(Dataset items)
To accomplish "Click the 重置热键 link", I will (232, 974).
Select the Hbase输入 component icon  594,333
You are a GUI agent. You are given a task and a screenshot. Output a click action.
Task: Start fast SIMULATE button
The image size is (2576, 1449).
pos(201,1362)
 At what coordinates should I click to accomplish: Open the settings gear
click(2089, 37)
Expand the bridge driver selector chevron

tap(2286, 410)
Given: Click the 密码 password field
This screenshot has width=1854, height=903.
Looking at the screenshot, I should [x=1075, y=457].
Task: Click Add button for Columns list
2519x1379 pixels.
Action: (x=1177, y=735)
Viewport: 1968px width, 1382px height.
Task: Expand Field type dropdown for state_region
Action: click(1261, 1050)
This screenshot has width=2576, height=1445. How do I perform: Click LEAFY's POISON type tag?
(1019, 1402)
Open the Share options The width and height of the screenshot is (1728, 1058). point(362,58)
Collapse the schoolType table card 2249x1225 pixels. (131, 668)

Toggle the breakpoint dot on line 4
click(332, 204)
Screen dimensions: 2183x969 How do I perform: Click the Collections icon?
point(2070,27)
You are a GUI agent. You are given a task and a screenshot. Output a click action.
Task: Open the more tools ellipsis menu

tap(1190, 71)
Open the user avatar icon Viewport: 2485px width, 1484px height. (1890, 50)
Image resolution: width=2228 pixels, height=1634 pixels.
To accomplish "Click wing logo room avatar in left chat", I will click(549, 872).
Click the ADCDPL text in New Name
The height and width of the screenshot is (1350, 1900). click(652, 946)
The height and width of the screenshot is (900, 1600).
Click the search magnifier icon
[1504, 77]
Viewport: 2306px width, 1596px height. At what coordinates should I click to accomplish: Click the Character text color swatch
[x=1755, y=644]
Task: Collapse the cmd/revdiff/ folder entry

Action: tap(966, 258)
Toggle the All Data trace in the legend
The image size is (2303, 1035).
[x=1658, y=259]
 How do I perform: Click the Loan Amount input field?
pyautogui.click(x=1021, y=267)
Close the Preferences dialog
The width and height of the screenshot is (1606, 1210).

* THE TASK
A faithful copy of all the records is required.

* RESPONSE TO THIS TASK
To accomplish "Click the 重置热键 link", I will (232, 974).
Select the Hbase输入 component icon  594,333
You are a GUI agent. You are given a task and a screenshot. Output a click action.
Task: Start fast SIMULATE button
The image size is (2576, 1449).
pos(201,1362)
 At what coordinates should I click to accomplish: Open the settings gear
click(2089, 37)
Expand the bridge driver selector chevron

tap(2286, 410)
Given: Click the 密码 password field
This screenshot has width=1854, height=903.
Looking at the screenshot, I should [x=1075, y=457].
Task: Click Add button for Columns list
2519x1379 pixels.
Action: (x=1177, y=735)
Viewport: 1968px width, 1382px height.
Task: Expand Field type dropdown for state_region
Action: click(1261, 1050)
This screenshot has width=2576, height=1445. How do I perform: Click LEAFY's POISON type tag?
(1019, 1402)
Open the Share options The width and height of the screenshot is (1728, 1058). point(362,58)
Collapse the schoolType table card 2249x1225 pixels. (131, 668)

Toggle the breakpoint dot on line 4
click(332, 204)
Screen dimensions: 2183x969 How do I perform: Click the Collections icon?
point(2070,27)
You are a GUI agent. You are given a task and a screenshot. Output a click action.
Task: Open the more tools ellipsis menu

tap(1190, 71)
Open the user avatar icon Viewport: 2485px width, 1484px height. (1890, 50)
Image resolution: width=2228 pixels, height=1634 pixels.
To accomplish "Click wing logo room avatar in left chat", I will click(549, 872).
Click the ADCDPL text in New Name
The height and width of the screenshot is (1350, 1900). click(652, 946)
The height and width of the screenshot is (900, 1600).
Click the search magnifier icon
[1504, 77]
Viewport: 2306px width, 1596px height. At what coordinates should I click to accomplish: Click the Character text color swatch
[x=1755, y=644]
Task: Collapse the cmd/revdiff/ folder entry

Action: tap(966, 258)
Toggle the All Data trace in the legend
The image size is (2303, 1035).
[x=1658, y=259]
 How do I perform: Click the Loan Amount input field?
pyautogui.click(x=1021, y=267)
Close the Preferences dialog
The width and height of the screenshot is (1606, 1210).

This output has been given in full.